We are already partying because it’s our last night on the dock!  

Tomorrow, we shall take our new batteries (installed yesterday and looking good) and our new stove (the Captain gets a goofy grin when he makes the morning tea now) and head out to the mooring.  There we shall swing in the breeze and enjoy 360 degree views, as well as a smidgen more privacy.

It’s been interesting living on the dock for the past two and a half months.  We've been lucky enough to get fresh mahi mahi when the fishing boats come in and there’s more than enough to go around.  I've also got to know several of the guys that work on the power boats, like Man O’War, Catfish, Wilford, Duffy, and Clive.  It sounds a bit like the seven dwarfs of the dock, but none of them are small and all of them are happy to lend us a hand if we’re ever in need.

Just the same, we’re looking forward to life on the mooring and being able to take the boat sailing again.  Lots of short local trips are on the agenda for January and February, plus many boat jobs for the Captain (and even a few for the Crew.)  I've heard whispers of more sailing adventures for March, so stay tuned…

But tonight, on the eve of a new year, I’d like to wish you the following for 2015:

May the winds fill your sails from behind, pushing you forward,

May the nights on anchor be calm, making your sleep sweet and easy,

May there always be enough water and fuel in your tanks and plenty of provisions in your galley, and

May you enjoy the best that life has to offer, wherever your ship may sail.


Tuesday, 21 October 2014

Warm & wet island living

Another guest blogger for your entertainment...

Captain' s Blog: Bardate 2014 10 20.

It was feeling a bit damp in Vancouver and a bit cool in Toronto so it seemed like a good time to head south to the warm, sunny Caribbean. Sorry, I should have said warm, wet Caribbean.

Water gushing down from the edge of the gutter.
Since arriving back in Montego Bay Saturday afternoon, we've seen more rain than we did for the previous four months on our Abandon Ship Tour (which included Manchester and Vancouver!) It's been absolutely pissipitating it down with lots of thunder, lightning and some strongish wind each afternoon/evening since we got here. Still, soon be dry season...

The storm is coming in from the left - that grey shadow is rain.

Tasks to perform
1. Copy out the sailing blog word for word from "Warm & wet island" to "be dry season...".
2. According to the sailing blog, why did it seem like a good time for the Captain to head south to the Caribbean?
3. Continue the sailing blog from the point where it stops.

Source data
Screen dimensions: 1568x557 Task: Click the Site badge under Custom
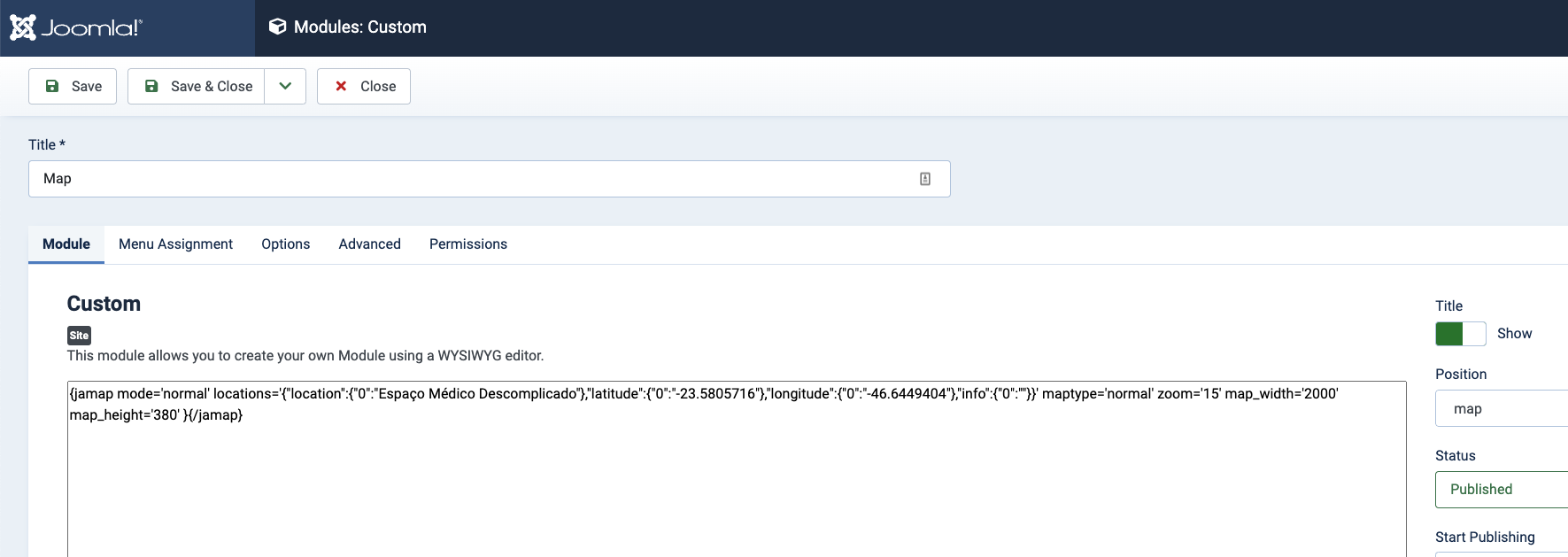tap(79, 336)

Answers for this exercise
1.
Warm & wet island living

Another guest blogger for your entertainment...

Captain' s Blog: Bardate 2014 10 20.

It was feeling a bit damp in Vancouver and a bit cool in Toronto so it seemed like a good time to head south to the warm, sunny Caribbean. Sorry, I should have said warm, wet Caribbean.

Water gushing down from the edge of the gutter.
Since arriving back in Montego Bay Saturday afternoon, we've seen more rain than we did for the previous four months on our Abandon Ship Tour (which included Manchester and Vancouver!) It's been absolutely pissipitating it down with lots of thunder, lightning and some strongish wind each afternoon/evening since we got here. Still, soon be dry season...

2. It was feeling a bit damp in Vancouver and a bit cool in Toronto, so heading south to the warm, sunny Caribbean seemed like a good idea.

3.
We said our goodbyes to all of Julia's wonderful family after a great Thanksgiving weekend, and headed for Toronto last Tuesday with mixed emotions. Sad to be leaving behind kind, generous family and friends who have let us stay in their homes, fed us to bursting, lent us cars and motorcycles in abundance, shown me real bear poo, and were genuinely (or you're all potential Oscar winners) pleased to see us. But we were happy to be headed back to Diva and the warm, sunny Caribbean – but see above for our disillusion

Rushing to catch the plane, YVR
Then we repeated the mixed emotions scenario after another Thanksgiving turkey dinner with the Toronto gang.

Counting it up, it seems we have slept in 25 different beds since we left Diva in June. So a massive thank-you to everyone in the UK and Canada that made us feel so welcome. That doesn't include Travelodge, they're rubbish.

So now we are back.

the Crew's luggage - just kidding - in YYZ

One or two minor problems.....................

We got back to find that the house batteries on Diva are flat. It is hard to explain how this happened as nothing was left on and the solar panels would normally keep them topped right up. I'm now trying to revive them but it may take a few days before we can switch the fridge on. That is inconvenient – no cold drinks!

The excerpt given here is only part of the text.